I like that. For those who are arrested in the ministry and mind of Christ, things will never get stale. There is always freshness, newness. Amen - come, Holy Spirit!

Thursday, 20 May 2010

Preparing for Pentecost

1 Corinthians 15.45-46

Who and what we are

The natural human (before he/she sins) = a ‘soulish’ body. This is a very Hebraic understanding rooted in Genesis 2.7. A being created to have communion with God and reflect God, yet a creature made out of dust. Temporary. Contingent. But a creature fitted for more: with the potential to become more than temporary. A potential, not realised, through being debarred access to the fruit of the tree of eternal life, because of sin.

v 45   quotes from the ancient Greek Genesis 2.7, ‘the man became a living soul’ (Heb nephesh, Gk psuche) adding the first Adam. Then adds, the ultimate (eschatos) Adam ‘life imparter’(zwopoioun ) by (eis) Spirit.

Jesus, in and through His resurrection, is the MEANS, the MODEL and the METHOD of heaven-infused living here and now, on this earth.

We start of as ‘soulish’ or natural people. Every person on earth is like this when they are born. But our potential, ruined by sin, is for more. But Jesus has dealt with the sin! Because of what Jesus has done and now does by the Holy Spirit, we can know and receive the life that is Holy-spirit-ual!
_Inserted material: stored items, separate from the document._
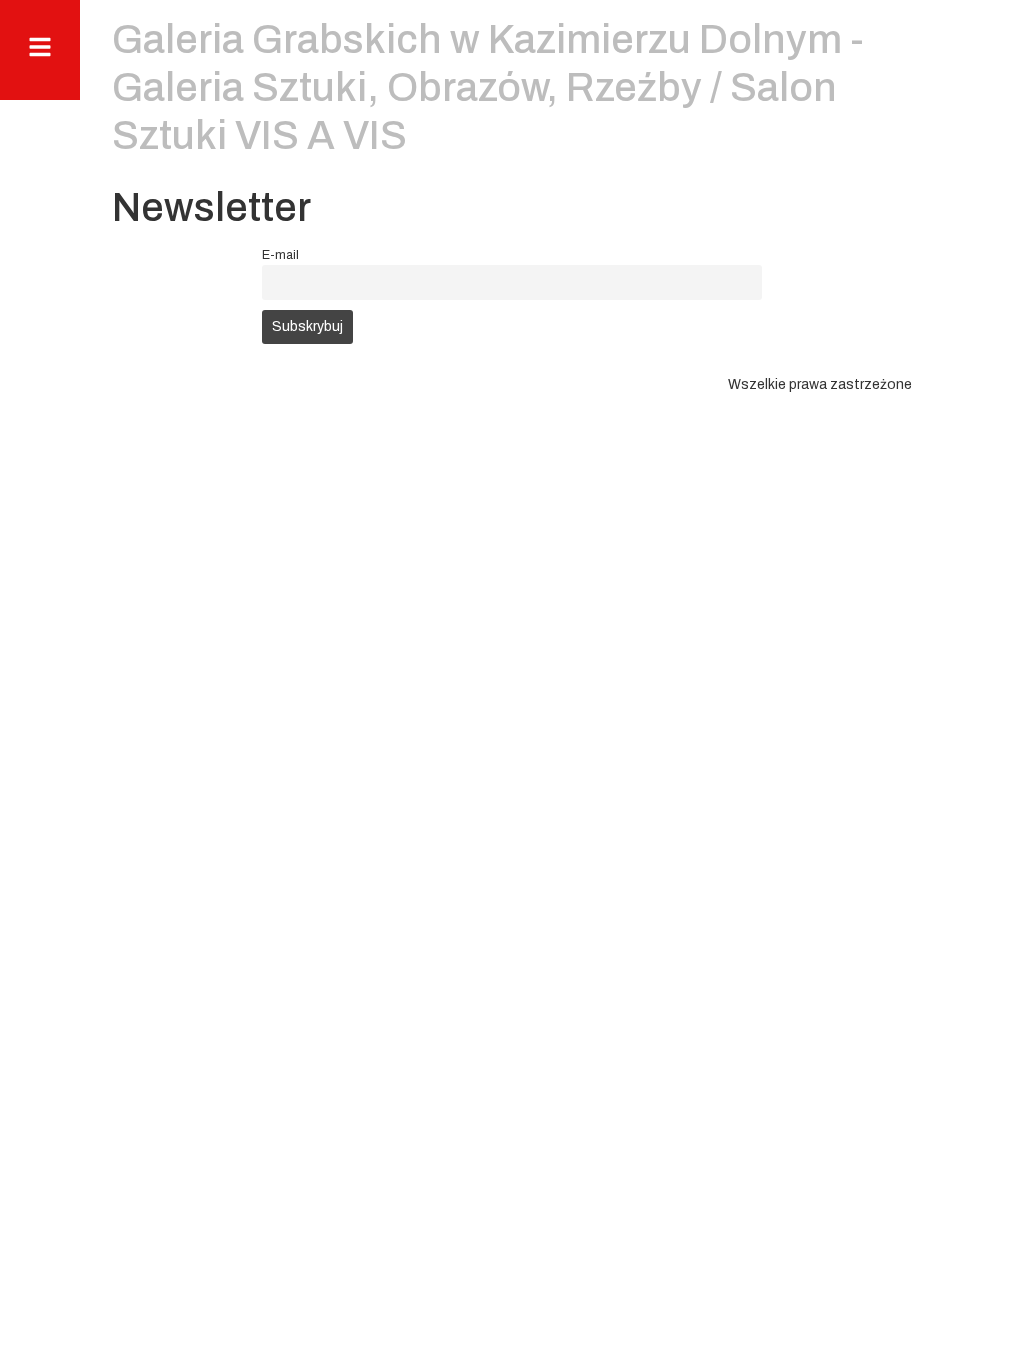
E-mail (280, 255)
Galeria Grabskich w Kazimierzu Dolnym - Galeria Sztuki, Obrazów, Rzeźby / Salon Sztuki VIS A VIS (488, 87)
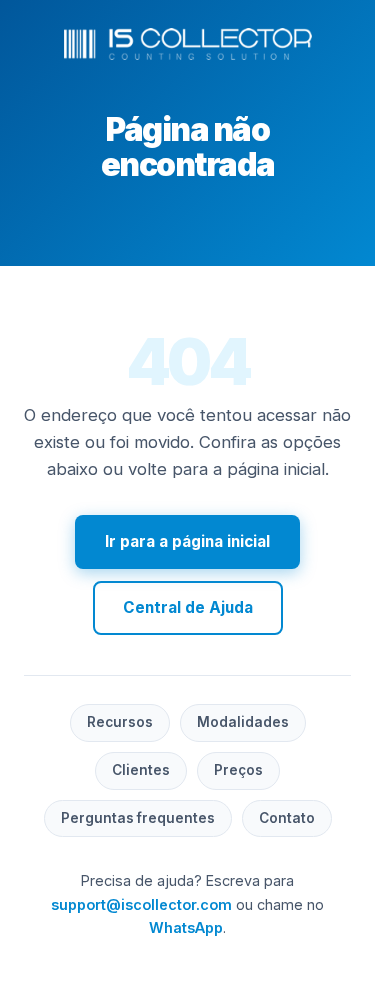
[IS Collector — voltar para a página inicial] (188, 44)
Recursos (120, 722)
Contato (287, 818)
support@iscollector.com (141, 904)
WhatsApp (186, 927)
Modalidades (243, 722)
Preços (238, 770)
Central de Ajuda (188, 607)
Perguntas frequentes (138, 818)
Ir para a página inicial (187, 541)
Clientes (141, 770)
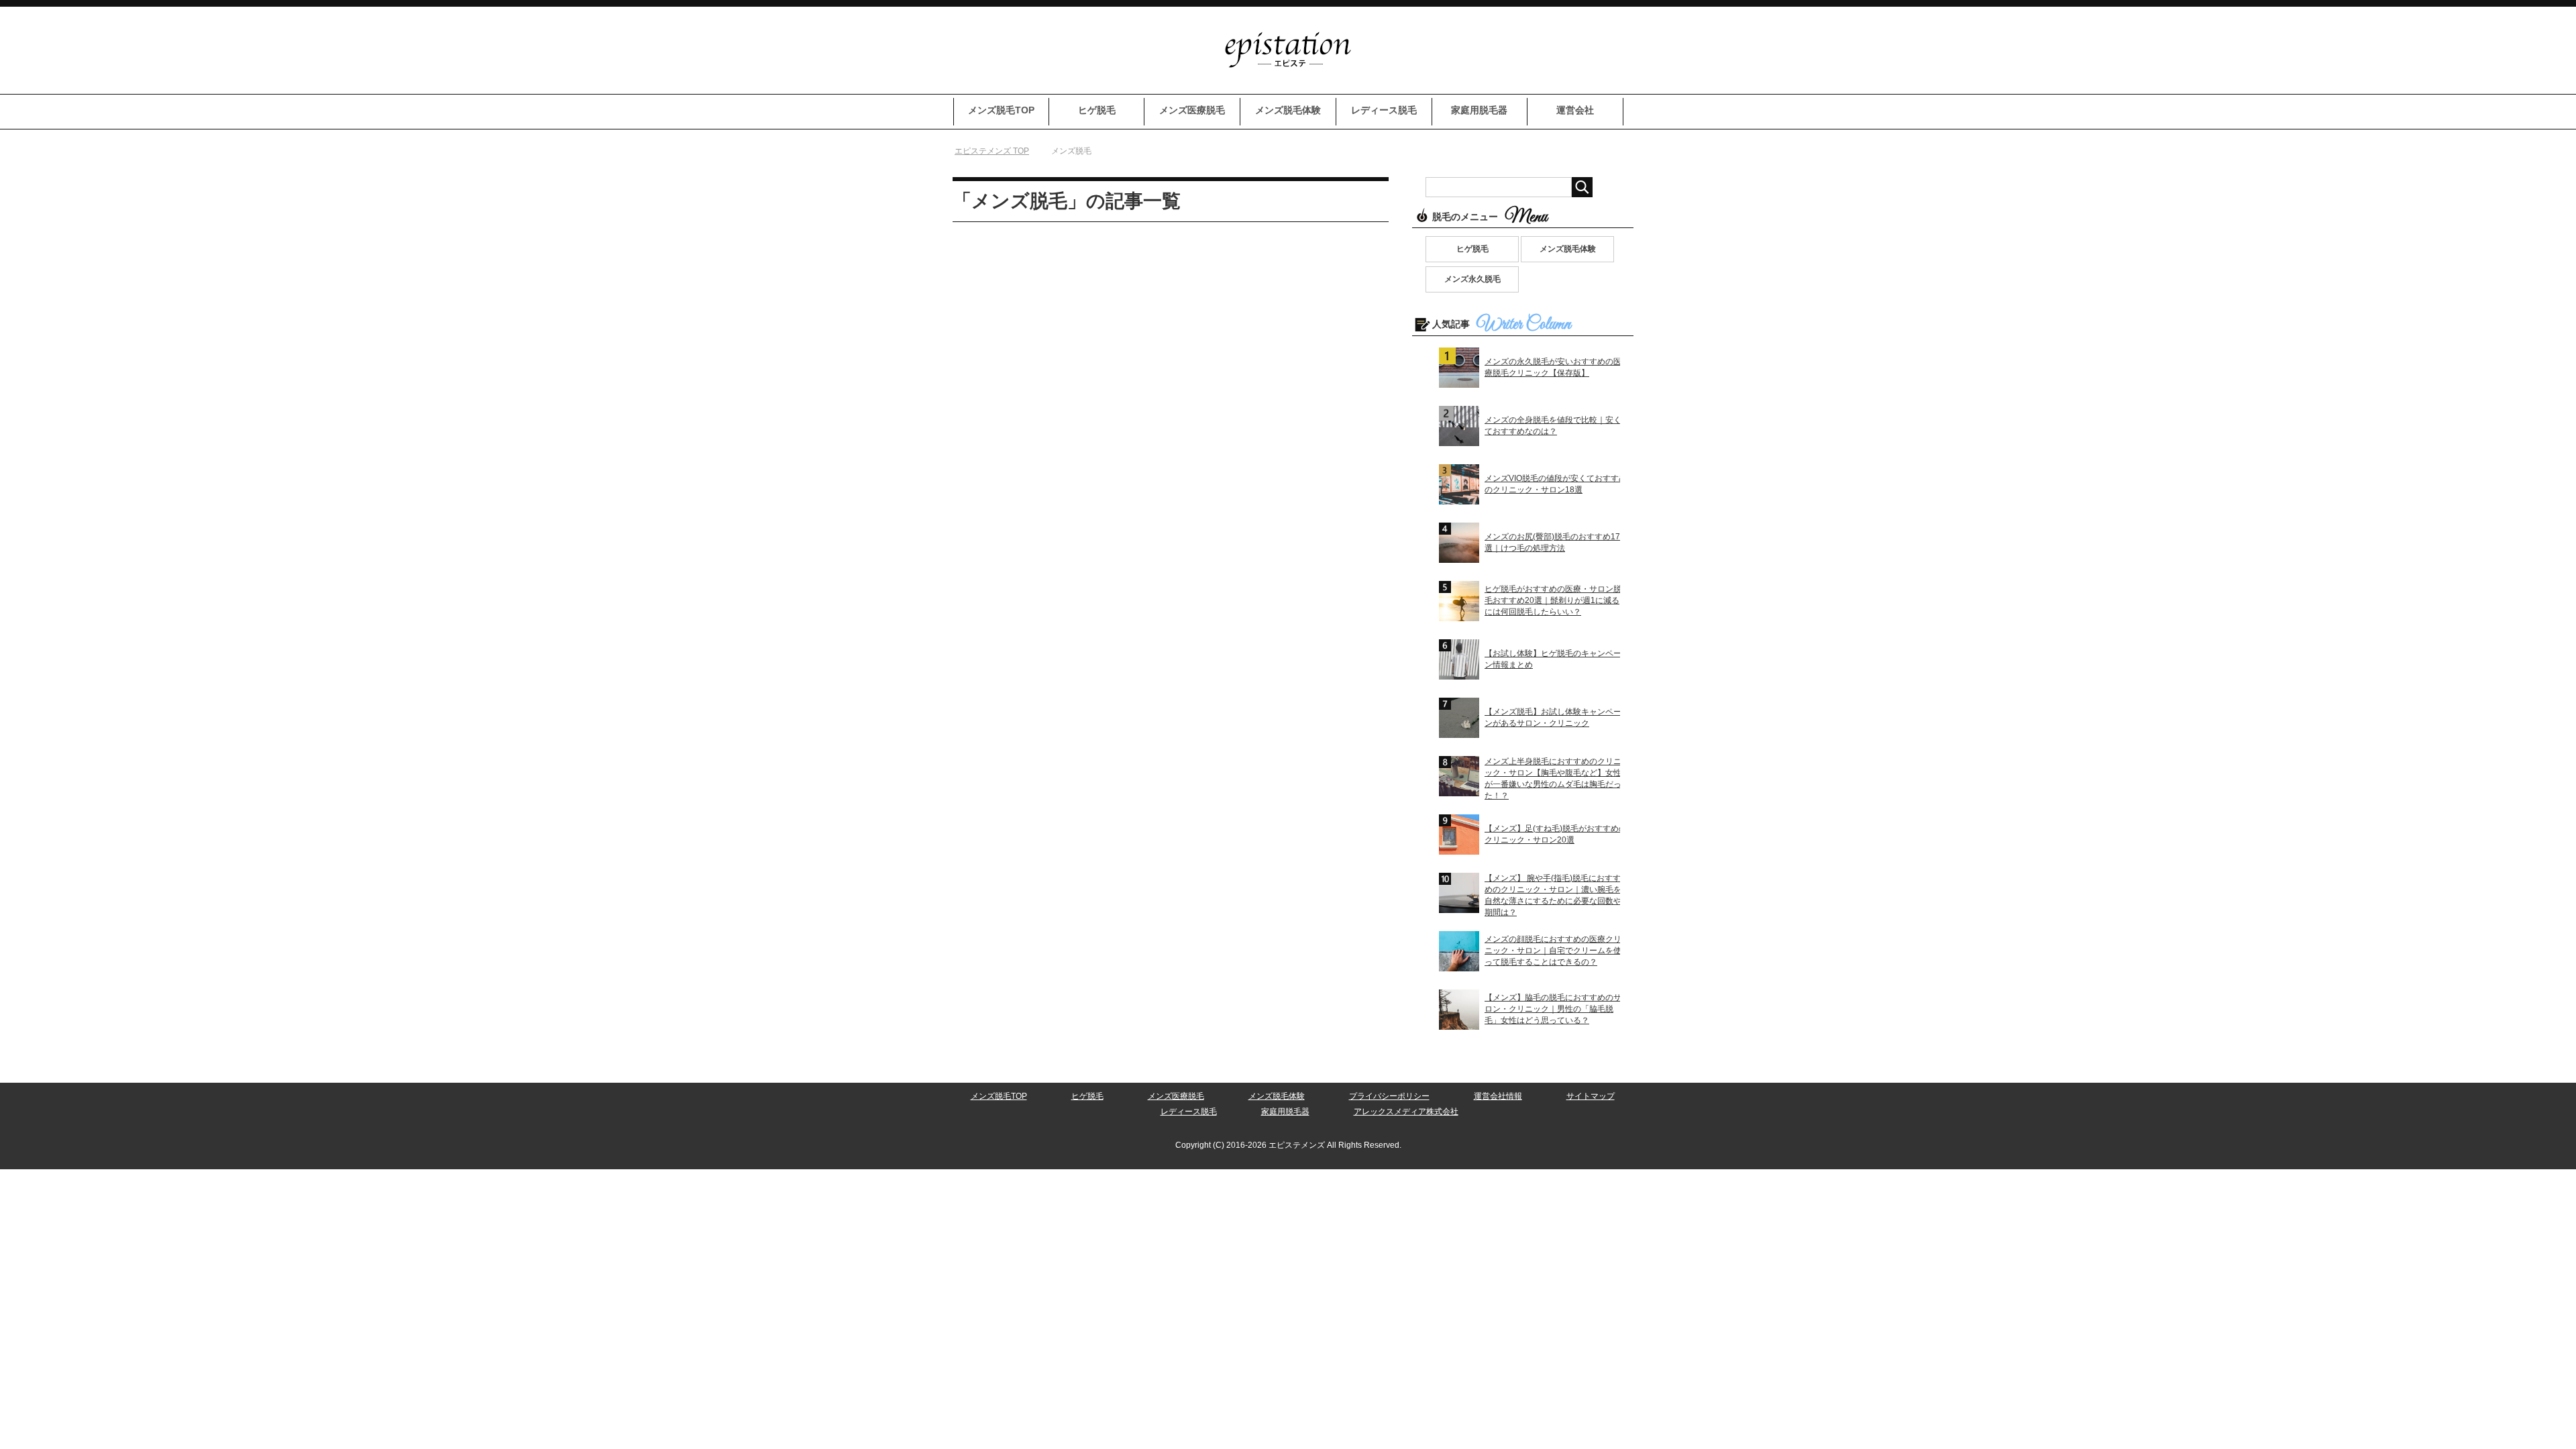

What the Spirit does to us

v 46    It is important to understand, practically, what it is the Spirit does to us. He infuses us with His presence and purpose. Therefore because the coming of the Spirit is influential in shaping us, to make a significant difference He has to come in power.

So we can know His peace: that is significant, but it is not what the power does. We can receive the teaching: that too is significant, but it is not what the power does.

What happens when the Spirit comes on us in power? He come in a way that will shake us to the very core of who and what we are. He does this in many different ways. I’ve known the Spirit to come in power on people, quietly and beautifully, when they have been seeking the Lord in prayer. I have known Him come in power with suddenness, shaking them to the very core. I have known people find it exuberant. And I have known people find it so challenging to their identity that it has terrified them.

But what is happening at essence is that the Spirit comes in Pentecostal power in order to transforms us and enable us to be taken up in the ministry that is the mark of those who belong to Jesus Christ. Come, Holy Spirit!